"Un autre que moi" est la chanson la plus inclassable du moment. Lorsque je l'ai entendue pour la première fois, je pensais écouter un titre sorti il y a 30 ans par une starlette de variétés incroyablement douée, qui aurait beaucoup trop écouté Rose Laurens. Vous savez, l'un de ces trésors cachés des eighties tombés dans l'oubli, injustement boudé par les playlists de Radio Nostalgie. Pourtant, la chanteuse s'appelle Flora Fischbach, elle a 25 ans, et son premier album est sorti en ce début d'année.

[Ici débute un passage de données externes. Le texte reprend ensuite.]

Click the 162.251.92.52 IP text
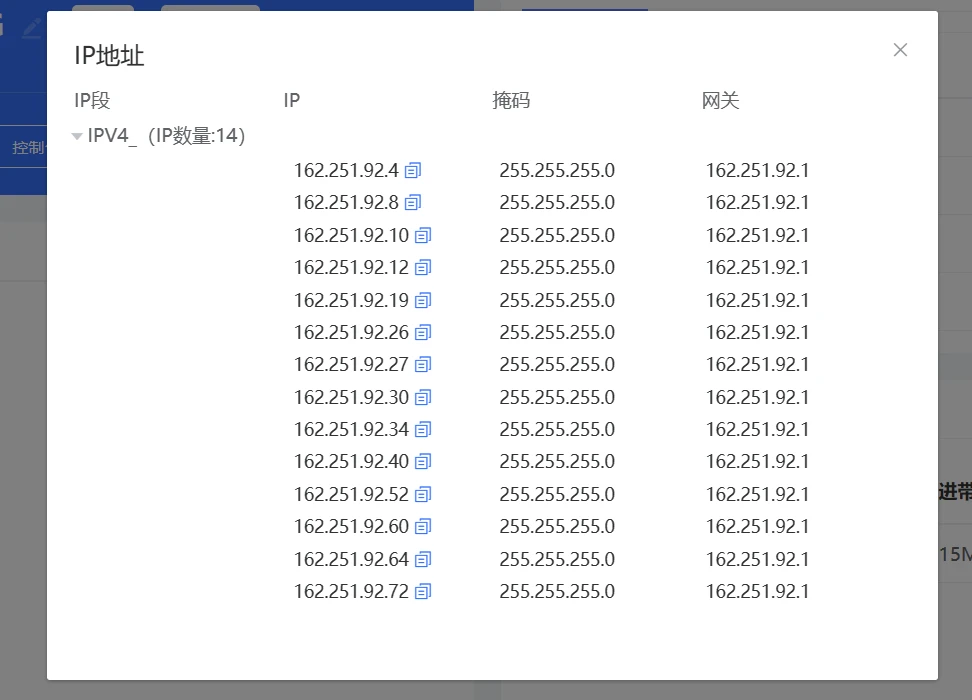The height and width of the screenshot is (700, 972). 351,495
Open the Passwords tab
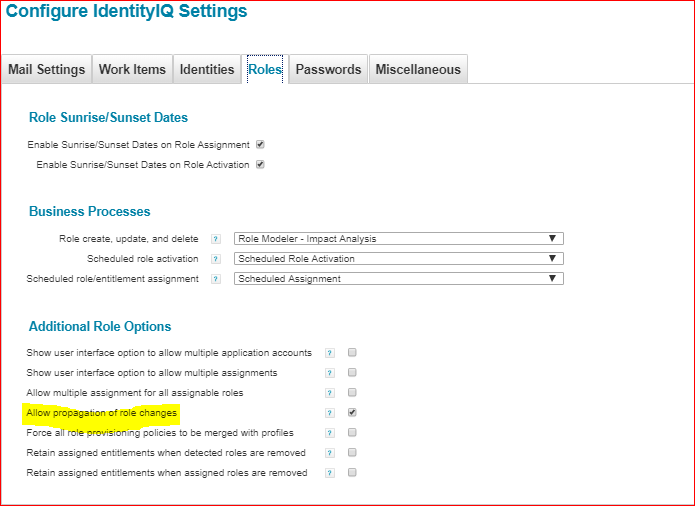Viewport: 695px width, 506px height. point(328,69)
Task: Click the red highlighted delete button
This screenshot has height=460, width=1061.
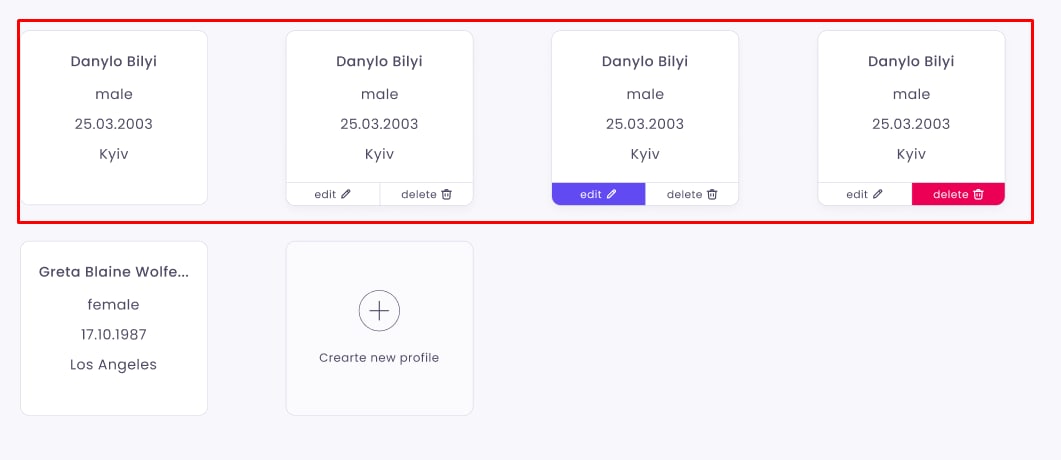Action: [958, 194]
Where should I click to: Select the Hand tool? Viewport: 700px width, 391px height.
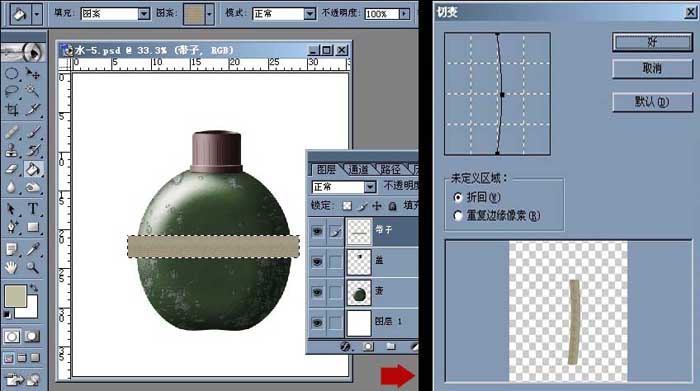coord(12,267)
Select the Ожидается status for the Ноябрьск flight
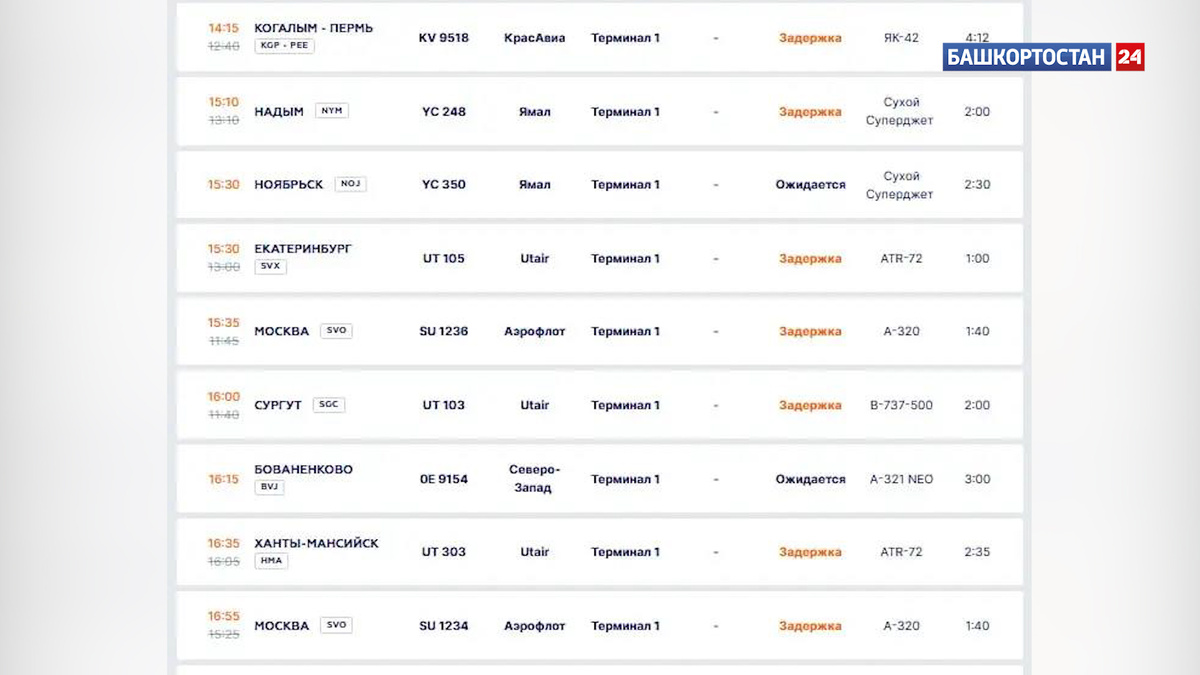Image resolution: width=1200 pixels, height=675 pixels. pyautogui.click(x=812, y=184)
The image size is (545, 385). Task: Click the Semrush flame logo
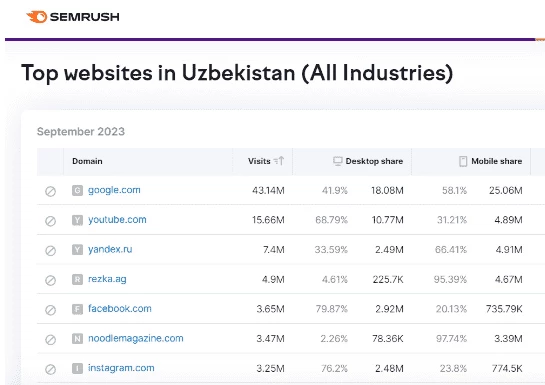coord(36,17)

Fishbach est une curiosité, avec ses textes et sa voix graves, à la grandiloquence assumée, plaqués sur des sonorités comme échappées d'un transistor Blaupunkt des années 80. Dans son album A ta merci, on retrouve toutes les choses les plus effrayantes et excitantes de la décennie pop et plastoc : des ambiances à la Mylène Farmer, de la basse slappée comme sur les derniers Gainsbourg période chant du cygne, du clavecin et des synthés en surchauffe, du disco un peu patraque, de la cold wave qui glace les sangs, et une certaine idée du romantisme de cette époque : noir et clinquant.
"Un autre que moi" n'est pas le seul tube de cet album ("Y crois-tu" et "Le meilleur de la fête" sont deux énormes claques émotionnelles). Car il s'agit bien ici de tubes, avec de vrais refrains qui ne s'excusent pas, des mélodies qui vous hantent et qui auraient fait pleurer la bande FM si elles avaient existé la même année que "Voyage Voyage" de Desireless. Fishbach semble avoir retrouvé une recette oubliée, celle d'une pop française classe, populaire et inclusive, qui n'a pas peur de mélanger le goth et la variète, Christophe et Jeanne Mas, Rimbaud et Marc Toesca.